The World Taekwondo Federation (WTF) has revealed details of the pilot project for its Taekwondo Humanitarian Foundation, which aims to deliver the sport and education programmes to refugee camps around the world.
Scheduled to begin on January 1, 2016, the 12-month project in Jordan is split into six phases, with each phase being conducted across two-month periods.
Participants aged from as young as six-years-old will undertake theoretical and practical classes in each of the six phases, at the end of which they will be tested in both elements.
Studying English literature, including taekwondo terminology, history and concepts, provides the basis for the theoretical classes, while the practical sessions will focus on the taekwondo disciplines of poomsae and kyorugi.
The initiative comes in response to the migrant crisis, with figures from the United Nations High Commissioner for Refugees (UNHCR), putting the number of refugees worldwide at almost 20 million, and the number of forcibly displaced people at nearly 60 million.

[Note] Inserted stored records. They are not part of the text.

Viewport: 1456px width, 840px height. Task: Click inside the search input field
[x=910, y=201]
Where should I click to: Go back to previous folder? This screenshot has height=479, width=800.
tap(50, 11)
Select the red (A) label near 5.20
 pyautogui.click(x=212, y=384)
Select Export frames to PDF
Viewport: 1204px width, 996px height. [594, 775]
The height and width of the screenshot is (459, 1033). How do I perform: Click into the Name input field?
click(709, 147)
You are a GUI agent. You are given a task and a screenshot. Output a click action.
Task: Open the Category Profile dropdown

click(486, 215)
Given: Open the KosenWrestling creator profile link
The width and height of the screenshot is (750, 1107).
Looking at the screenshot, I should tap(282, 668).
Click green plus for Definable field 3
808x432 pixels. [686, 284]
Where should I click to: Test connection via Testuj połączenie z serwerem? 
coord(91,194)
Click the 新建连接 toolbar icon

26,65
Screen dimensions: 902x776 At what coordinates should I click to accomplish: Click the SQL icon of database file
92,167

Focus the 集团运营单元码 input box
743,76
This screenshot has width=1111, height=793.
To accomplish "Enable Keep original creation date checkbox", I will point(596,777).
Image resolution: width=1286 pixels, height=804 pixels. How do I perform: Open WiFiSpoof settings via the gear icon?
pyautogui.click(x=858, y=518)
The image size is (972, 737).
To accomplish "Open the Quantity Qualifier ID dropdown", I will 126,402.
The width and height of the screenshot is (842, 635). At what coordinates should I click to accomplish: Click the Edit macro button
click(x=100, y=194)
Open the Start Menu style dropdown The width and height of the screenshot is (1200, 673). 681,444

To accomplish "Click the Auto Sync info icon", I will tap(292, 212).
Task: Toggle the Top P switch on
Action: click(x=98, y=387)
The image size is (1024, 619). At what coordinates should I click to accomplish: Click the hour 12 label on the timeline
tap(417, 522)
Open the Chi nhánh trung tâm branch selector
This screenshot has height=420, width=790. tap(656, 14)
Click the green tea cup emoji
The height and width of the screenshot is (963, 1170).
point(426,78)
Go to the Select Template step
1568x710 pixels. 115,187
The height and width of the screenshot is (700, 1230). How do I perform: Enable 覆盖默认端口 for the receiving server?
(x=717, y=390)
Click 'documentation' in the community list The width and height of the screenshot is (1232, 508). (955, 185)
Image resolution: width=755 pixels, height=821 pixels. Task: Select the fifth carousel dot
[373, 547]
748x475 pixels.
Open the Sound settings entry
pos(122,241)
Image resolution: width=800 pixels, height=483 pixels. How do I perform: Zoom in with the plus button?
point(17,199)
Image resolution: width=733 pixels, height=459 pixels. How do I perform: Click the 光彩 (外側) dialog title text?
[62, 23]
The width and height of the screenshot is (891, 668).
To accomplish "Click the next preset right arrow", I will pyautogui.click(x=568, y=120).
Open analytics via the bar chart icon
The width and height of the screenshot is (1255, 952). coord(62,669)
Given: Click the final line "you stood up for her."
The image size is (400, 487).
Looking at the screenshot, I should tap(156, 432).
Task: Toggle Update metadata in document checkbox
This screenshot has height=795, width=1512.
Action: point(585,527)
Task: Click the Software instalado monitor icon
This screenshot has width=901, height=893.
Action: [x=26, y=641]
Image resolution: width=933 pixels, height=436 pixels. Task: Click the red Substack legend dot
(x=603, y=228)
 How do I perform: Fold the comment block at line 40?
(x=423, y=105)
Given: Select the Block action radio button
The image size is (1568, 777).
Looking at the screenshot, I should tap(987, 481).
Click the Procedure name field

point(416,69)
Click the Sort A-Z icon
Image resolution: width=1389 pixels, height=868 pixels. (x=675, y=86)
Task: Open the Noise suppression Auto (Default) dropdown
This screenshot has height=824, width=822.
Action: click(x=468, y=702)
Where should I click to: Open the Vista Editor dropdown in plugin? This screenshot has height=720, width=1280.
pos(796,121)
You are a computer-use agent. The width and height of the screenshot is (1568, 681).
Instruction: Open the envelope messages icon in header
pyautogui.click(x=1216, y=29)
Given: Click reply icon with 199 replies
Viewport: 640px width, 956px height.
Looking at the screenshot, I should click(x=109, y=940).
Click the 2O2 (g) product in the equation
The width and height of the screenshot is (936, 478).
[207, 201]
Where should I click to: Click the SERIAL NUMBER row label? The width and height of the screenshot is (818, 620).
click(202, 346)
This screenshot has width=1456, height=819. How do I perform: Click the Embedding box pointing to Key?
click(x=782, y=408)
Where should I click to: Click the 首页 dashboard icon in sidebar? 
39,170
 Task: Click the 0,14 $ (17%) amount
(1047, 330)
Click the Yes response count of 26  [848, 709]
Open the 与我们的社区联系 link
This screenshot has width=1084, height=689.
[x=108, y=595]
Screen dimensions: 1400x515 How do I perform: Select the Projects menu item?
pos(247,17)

“It is time to act,” said Choue, who is here for day one of the WTF Grand Prix Series 2.
“The World Taekwondo Federation, which administers the Olympic sport globally, is doing just that.
“We are establishing the Taekwondo Humanitarian Foundation this year in Lausanne, Switzerland.
“Its mandate is to deploy taekwondo coaches to refugee camps worldwide, bringing the benefits of fitness, sport, self-defence, self-belief and self-respect to those who need it most.
“Taekwondo is an economical, easily deployed deliverable that can help raise the quality of life for refugees in camps worldwide, both children and adults.
“As an International Federation of the International Olympic Committee, the WTF is fulfilling its social responsibility.
“And our sport has precedents for helping people overcome adversity.”